ほんらいは、この曲は、オペラのなかの1曲なのですが(「オルフェオとエウリディーチェ」)、私はそのオペラを知りませんし、その観点から述べることはできませんので、知っていることを書きますね。ひと昔前まで「モットル編」と言われる、グルックのさまざまな舞踊音楽を集めた組曲が流行っており、そのなかにこの曲は含まれていて、録音もそれなりにあったのです。クラシック音楽の世界にもはやりすたりはあるのでして、たとえばマーラーの交響曲第10番のクック版などは、どんどん流行ってきている音楽と言えましょう。逆に、たとえばウェーバーの「舞踏への勧誘」は、すたれていっているような。つまり、グルックの「精霊の踊り」は、あまり流行らない音楽になって来つつある曲だと思われるのです。「モットル編」もすっかりやられなくなりました。生で聴く機会も減ったでしょう。古楽器演奏の台頭もあるでしょう(しかし、この曲を古楽器で聴いたことがありませんね。私が知らないだけでしょうけど)。

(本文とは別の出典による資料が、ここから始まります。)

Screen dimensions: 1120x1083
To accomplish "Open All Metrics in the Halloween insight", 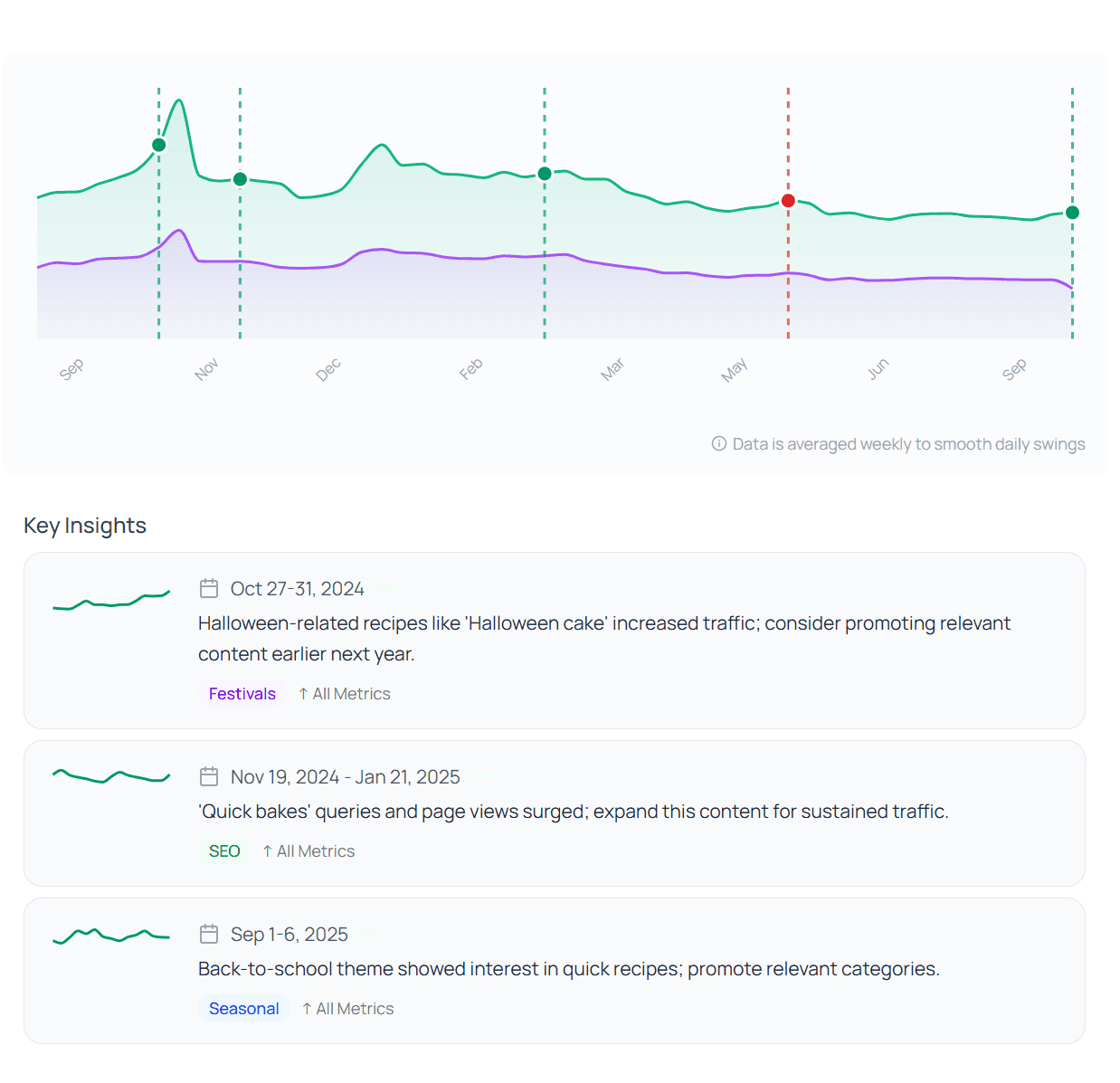I will 351,693.

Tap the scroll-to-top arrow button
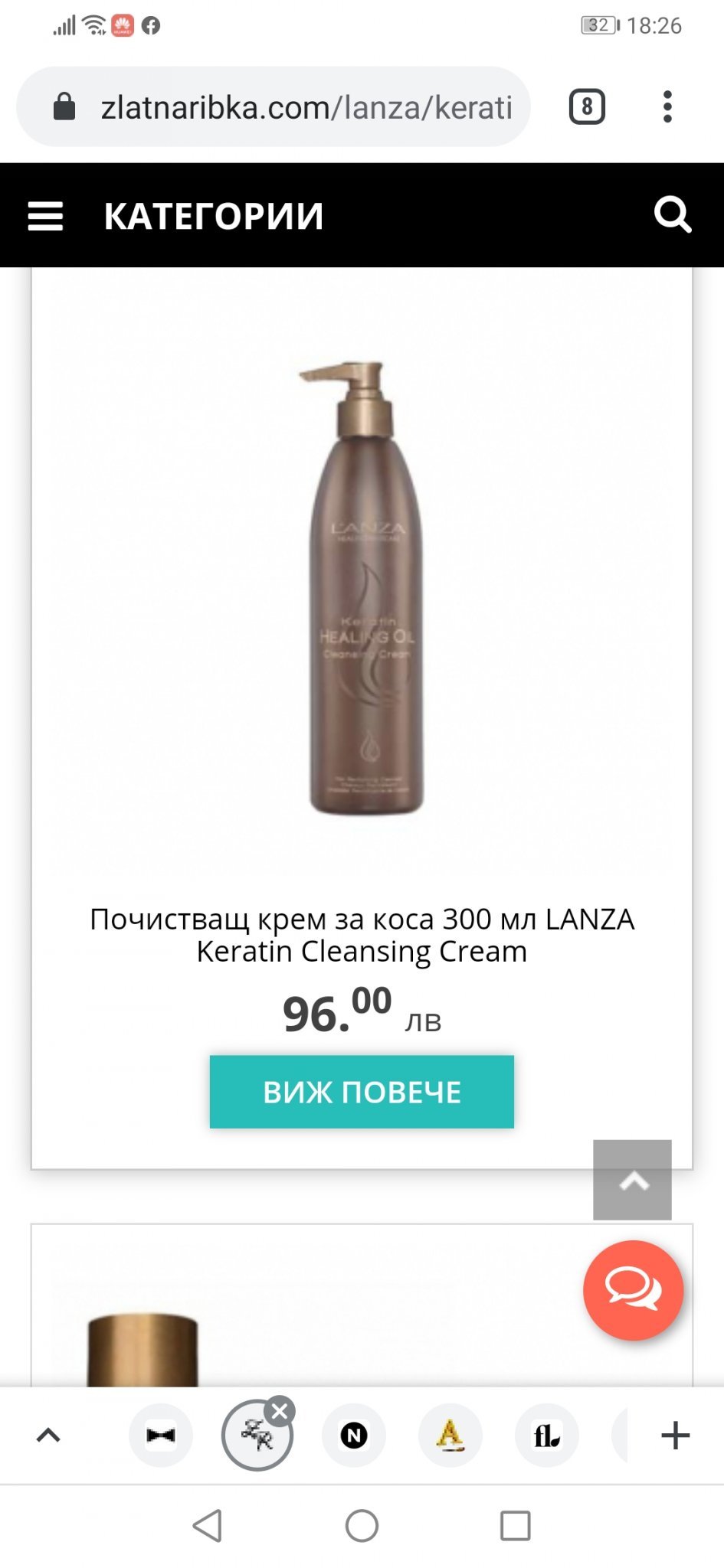[x=632, y=1180]
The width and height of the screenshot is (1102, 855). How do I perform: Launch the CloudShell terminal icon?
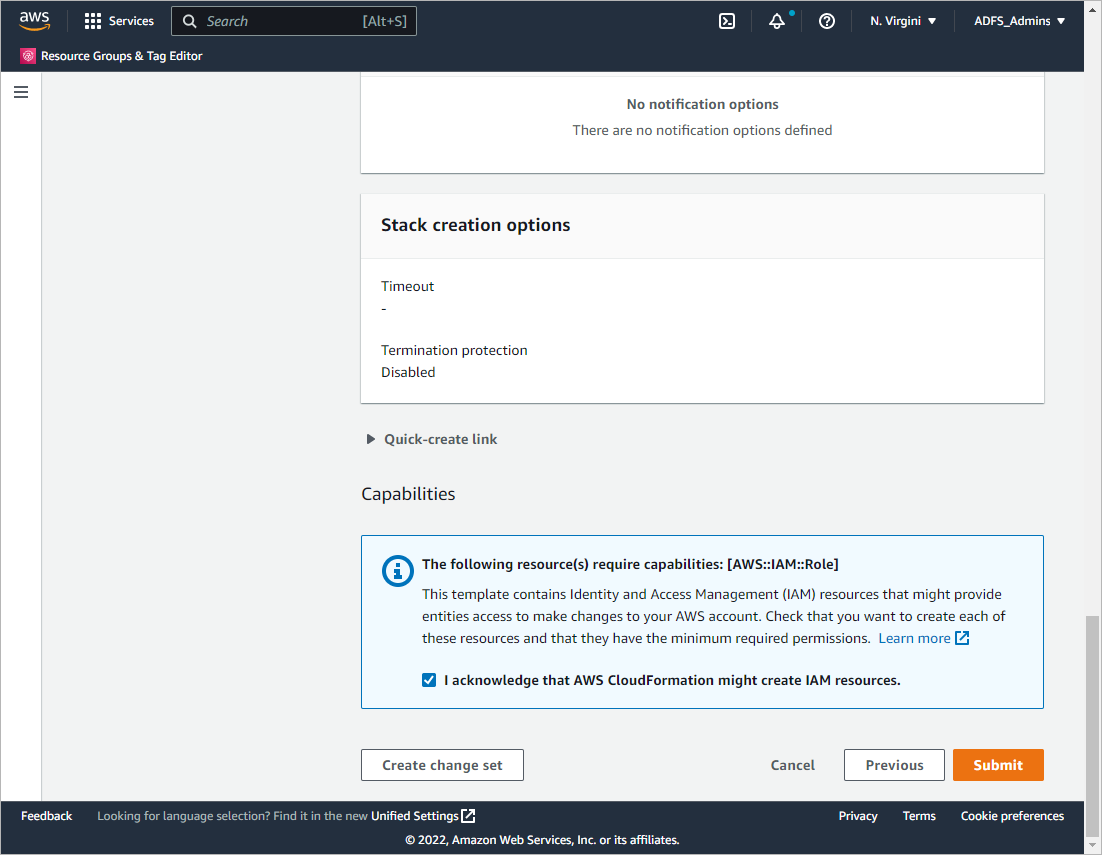[x=727, y=21]
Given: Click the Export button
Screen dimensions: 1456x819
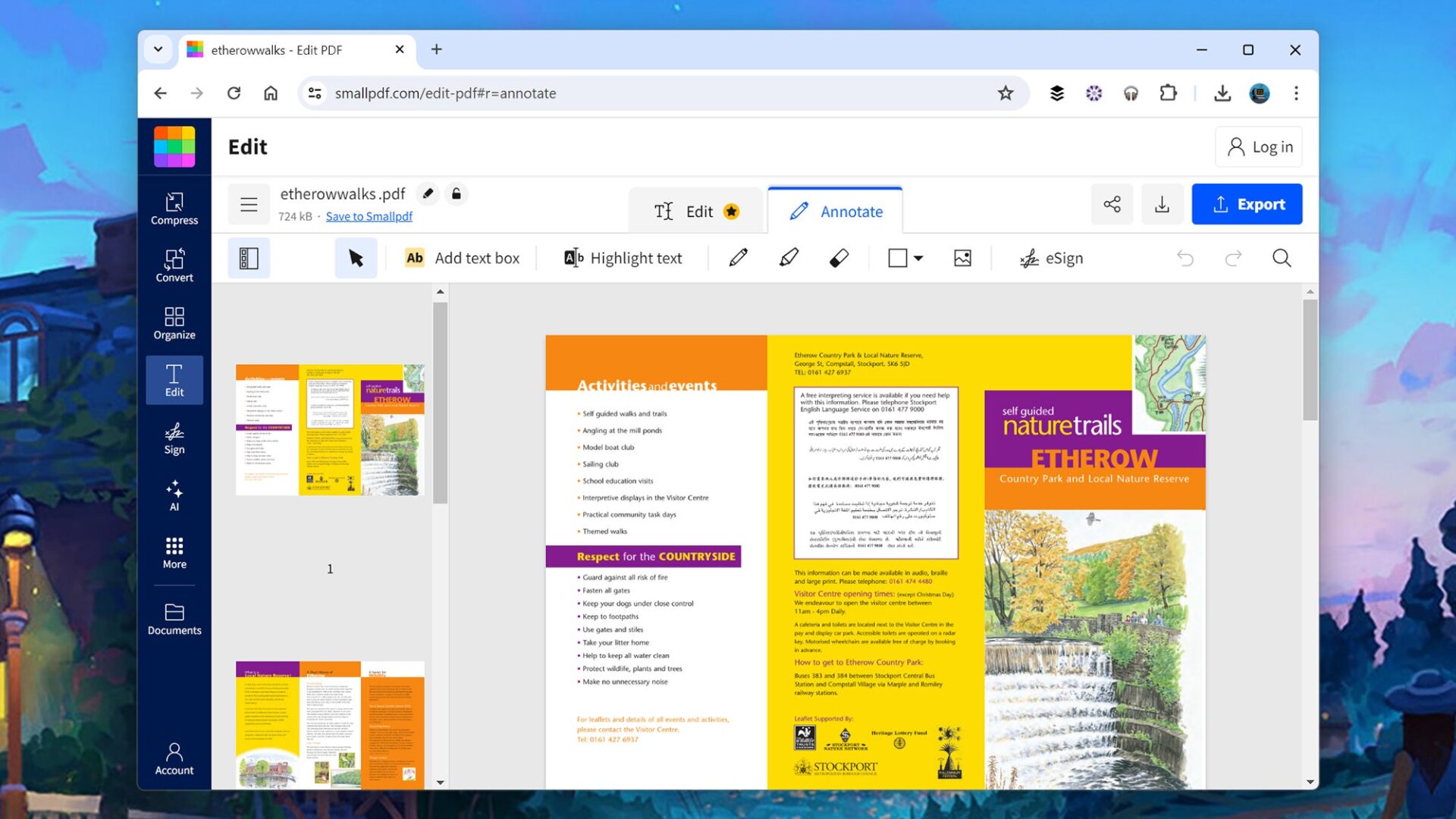Looking at the screenshot, I should coord(1246,203).
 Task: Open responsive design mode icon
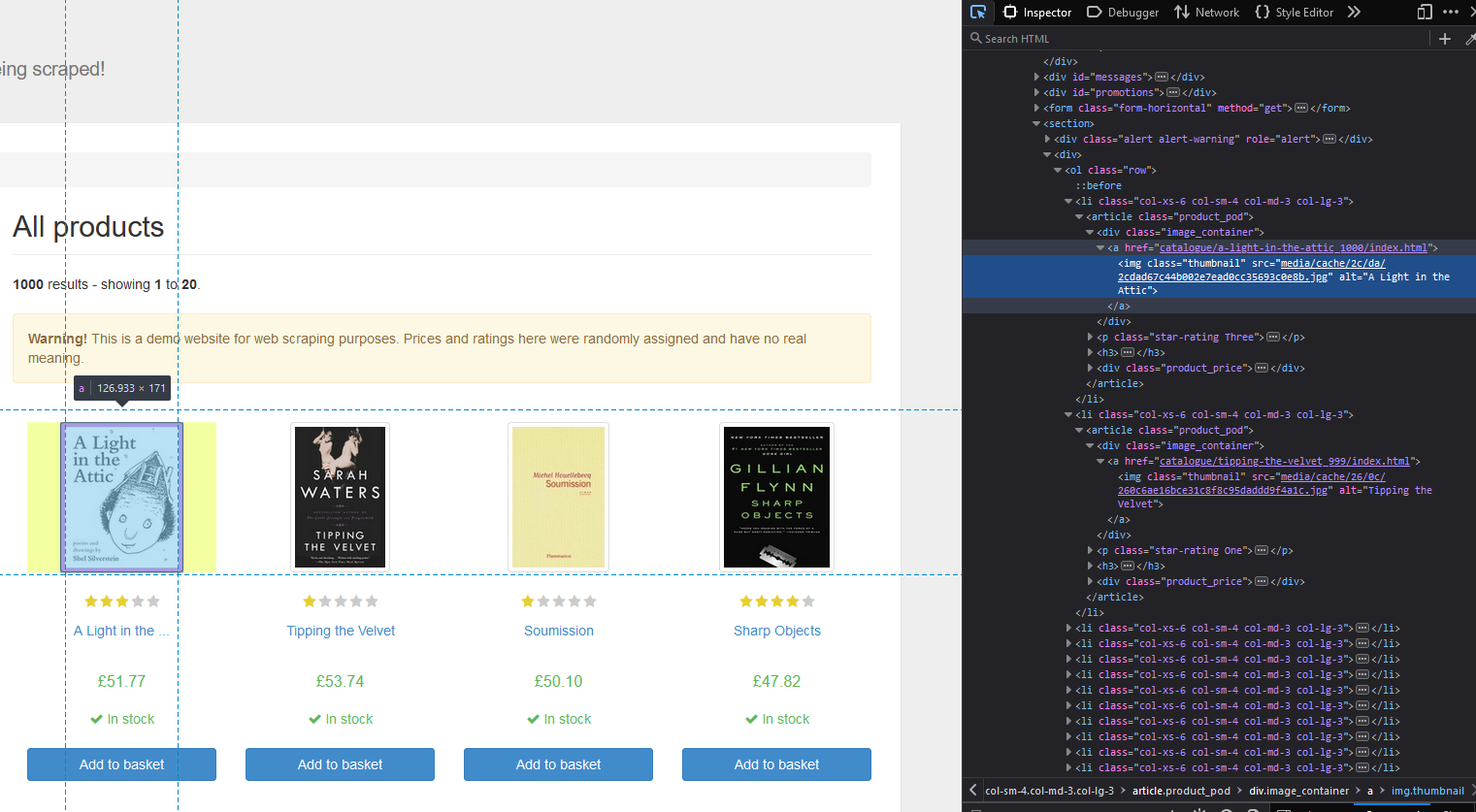[1425, 12]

しかし、この曲は、フルート学習者のあいだでは、2021年の現代でも、現役のレパートリーであり、フルートの発表会(おさらい会)に行けば、きっと誰かが取り組んでいる音楽です。私もレッスンで習いました。(私の先生は、この曲を、1番フルートをオーレル・ニコレが吹いているときの2番フルートを吹いたことがあったみたいですが、そのときの話はあまり聞いていません。)これは、有名な「フルートとピアノ版」の楽譜があるのです。私が記憶しているのは、編曲者がゴーベールである楽譜です。先日、この「おすすめの曲⑤:ゴーベールのフルートソナタ」でご紹介した、あのゴーベールです。私がこの記事を書くきっかけになったのは、まず、この作品はオーケストラの曲として有名であること(そしてすたれつつあること)、それから、フルートのレパートリーとしては現役なのだけれども、私は「フルートとピアノ」のバージョンのCDを1枚も持っていないという事実でした。これは、もはやフルートを吹く人しか知らない曲になりつつあるかもしれない!という意味で、取り上げる気持ちになりました。ナクソス・ミュージック・ライブラリ(NML)で調べてみました。ゴーベール編曲がフェンウィック・スミスの演奏で、タファネル編曲によるものがケネス・スミスの演奏で、存在しました。たまたま、ふたりとも「スミス」という名前のフルーティストです。タファネルというのは、ゴーベールの先生にあたるフルーティストで、やはり作曲家でもありました。いずれ、タファネルの曲の紹介もしたいと思います。(チャイコフスキーは、タファネルのためにフルート協奏曲を書く予定があったのですよ!しかし、書く前に「悲愴」を書いて死んでしまった。)タファネルの編曲も、ゴーベールの編曲も、すなおにフルートとピアノのために書いているもので、オーケストラ版を聴きなれていても、おそらく違和感なく聴ける編曲だと思います。

クライスラーの編曲によるヴァイオリン版も有名です。ただし、おそらく中間部しか編曲しておらず、しかも「グルックの主題によるクライスラー作品」という感じですね。けなしていませんよ!これはこれでいい作品です!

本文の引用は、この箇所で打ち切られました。